You might have a Redneck Thanksgiving if...

Discussion in 'Discussion Group' started by Redneck Rich, Nov 17, 2009.

  1. Redneck Rich

    Redneck Rich Well-Known Member

    … you serve Thanksgiving dinner on a ping-pong table.

    … Granny fixes a mess of squirrel and dumplings.

    … you’ve ever reused a paper plate.

    … if all your salad bowls say Cool Whip on the side.

    … if you use your ironing board as a buffet table.

    … your turkey platter is an old hubcap.

    … your best dishes have Dixie printed on them.

    … your stuffing’s secret ingredient comes from the bait shop.

    … your only condiment on the dining room table is ketchup.

    … side dishes include beef jerky and Moon Pies.

    … you have to go outside to get something out of the ‘fridge.

    … you consider pork and beans to be a gourmet food.

    … you have an Elvis Jell-o mold.

    … your secret family recipe is illegal.

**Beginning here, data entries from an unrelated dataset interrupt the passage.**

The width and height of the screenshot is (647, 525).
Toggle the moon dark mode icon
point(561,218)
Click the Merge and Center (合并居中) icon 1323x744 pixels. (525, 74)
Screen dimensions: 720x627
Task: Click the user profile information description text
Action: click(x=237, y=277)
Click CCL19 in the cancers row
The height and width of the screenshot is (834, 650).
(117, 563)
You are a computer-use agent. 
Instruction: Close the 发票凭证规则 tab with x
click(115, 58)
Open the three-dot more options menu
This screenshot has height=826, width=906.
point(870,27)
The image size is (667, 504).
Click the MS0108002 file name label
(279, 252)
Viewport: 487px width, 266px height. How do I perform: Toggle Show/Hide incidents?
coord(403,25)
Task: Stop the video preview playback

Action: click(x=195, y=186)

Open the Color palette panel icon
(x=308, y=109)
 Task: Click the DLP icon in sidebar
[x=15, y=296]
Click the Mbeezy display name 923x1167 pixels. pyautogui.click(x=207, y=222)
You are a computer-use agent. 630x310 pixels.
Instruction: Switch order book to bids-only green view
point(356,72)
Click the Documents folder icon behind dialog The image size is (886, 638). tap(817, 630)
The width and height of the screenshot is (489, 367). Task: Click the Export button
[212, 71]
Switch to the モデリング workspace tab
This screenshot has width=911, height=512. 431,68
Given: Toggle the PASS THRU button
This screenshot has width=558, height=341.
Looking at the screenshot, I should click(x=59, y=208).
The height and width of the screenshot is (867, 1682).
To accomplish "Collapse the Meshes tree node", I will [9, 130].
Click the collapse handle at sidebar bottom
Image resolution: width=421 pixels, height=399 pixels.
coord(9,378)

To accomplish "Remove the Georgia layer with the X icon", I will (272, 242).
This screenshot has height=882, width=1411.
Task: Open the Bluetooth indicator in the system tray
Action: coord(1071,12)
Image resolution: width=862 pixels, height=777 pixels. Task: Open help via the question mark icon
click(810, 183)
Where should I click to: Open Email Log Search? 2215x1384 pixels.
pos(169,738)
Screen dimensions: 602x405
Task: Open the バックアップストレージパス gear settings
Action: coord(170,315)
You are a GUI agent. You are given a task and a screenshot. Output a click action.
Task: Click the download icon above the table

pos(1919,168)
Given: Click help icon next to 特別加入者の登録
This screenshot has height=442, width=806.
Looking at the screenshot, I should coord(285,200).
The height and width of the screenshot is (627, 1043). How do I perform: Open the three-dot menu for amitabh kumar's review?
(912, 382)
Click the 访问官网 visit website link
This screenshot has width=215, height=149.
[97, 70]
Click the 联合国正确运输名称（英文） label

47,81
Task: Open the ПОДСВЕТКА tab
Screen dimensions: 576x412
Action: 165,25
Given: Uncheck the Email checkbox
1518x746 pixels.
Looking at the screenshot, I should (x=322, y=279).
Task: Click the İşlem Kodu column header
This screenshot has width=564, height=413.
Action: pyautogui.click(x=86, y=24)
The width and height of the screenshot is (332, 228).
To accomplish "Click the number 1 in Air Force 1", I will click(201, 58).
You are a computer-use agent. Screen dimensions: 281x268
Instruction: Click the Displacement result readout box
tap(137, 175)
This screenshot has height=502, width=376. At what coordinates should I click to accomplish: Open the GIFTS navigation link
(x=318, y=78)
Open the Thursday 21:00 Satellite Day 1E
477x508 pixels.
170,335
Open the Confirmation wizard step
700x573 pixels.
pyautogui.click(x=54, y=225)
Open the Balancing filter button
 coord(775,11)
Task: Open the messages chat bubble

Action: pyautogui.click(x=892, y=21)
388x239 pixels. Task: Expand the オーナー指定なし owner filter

    … you serve Vienna sausage as an appetizer.


    Ya'll enjoy!
    Rich
     
  2. michelle

    michelle Well-Known Member

    And with that post you just reminded me of why I will NOT be going to the in-laws this year (or ever). lol
     
  3. Redneck Rich

    Redneck Rich Well-Known Member

    You need to embrace your inner-redneck.
     
  4. bandmom

    bandmom Well-Known Member

    and maybe your cousins...:mrgreen:
     
  5. nsanemom22

    nsanemom22 Well-Known Member

    Moon Pies.. lol My SIL had them on her buffet at he wedding reception. There was a small sign behind them that said "Groom's Request" ... she ain't from 'round here.
     
  6. DontCareHowYouDoItInNY

    DontCareHowYouDoItInNY Well-Known Member

    I must be sophisticated since there is no mention of the spool or the road cones.
     
  7. Redneck Rich

    Redneck Rich Well-Known Member

    Road Cones... How'd you know about those? Somebody's been peekin in my kitchen window again!